Доктор Фаустус - Томас Манн
Шрифт:
Интервал:
Закладка:
Эта мысль, чтобы не сказать — идея, завладела нашими умами вместе с убеждением, что война нам навязана, что лишь священная необходимость заставила нас взяться за оружие, — оружие, кстати сказать, давно прикопленное и которым мы столь превосходно владели, что, конечно, жаждали пустить его в ход, — иными словами, вместе со страхом, что на нас ринулись бы со всех сторон, если бы не наша великая мощь, то есть наше умение тотчас же перенести войну в чужие страны. Наступление и оборона были для нас тождественны: они вместе составляли пафос кары, призвания, великого часа, священной необходимости. Что из того, что другие народы считали нас правонарушителями, забияками, несносными врагами жизни, — у нас имелись средства, чтобы бить мир по голове до тех пор, пока он не переменит своего о нас мнения, не восхитится нами, не полюбит нас.
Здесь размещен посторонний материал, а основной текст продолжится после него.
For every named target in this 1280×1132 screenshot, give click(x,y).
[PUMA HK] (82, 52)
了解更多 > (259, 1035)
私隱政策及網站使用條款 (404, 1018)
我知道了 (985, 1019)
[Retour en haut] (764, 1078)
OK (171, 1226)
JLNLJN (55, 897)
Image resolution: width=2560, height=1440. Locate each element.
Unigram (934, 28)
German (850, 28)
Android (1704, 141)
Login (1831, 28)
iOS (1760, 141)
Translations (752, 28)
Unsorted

Да не подумает кто-нибудь, что я потешаюсь. Для этого нет никаких оснований, потому что сам я отнюдь не уберегся от общего энтузиазма. Я честно его разделял, хотя природная степенность ученого и удерживала меня от всякой трескучести, хотя во мне билась даже какая-то тайная критическая жилка и временами становилось как-то неловко думать и чувствовать то же, что думают и чувствуют все. Ведь наш брат сомневается в правильности стандартных мыслей. С другой стороны, для человека более высоких запросов — наслаждение хоть разок (а где же и отыскать этот самый разок, как не здесь и не сейчас?) целиком раствориться в ординарном, всеобщем.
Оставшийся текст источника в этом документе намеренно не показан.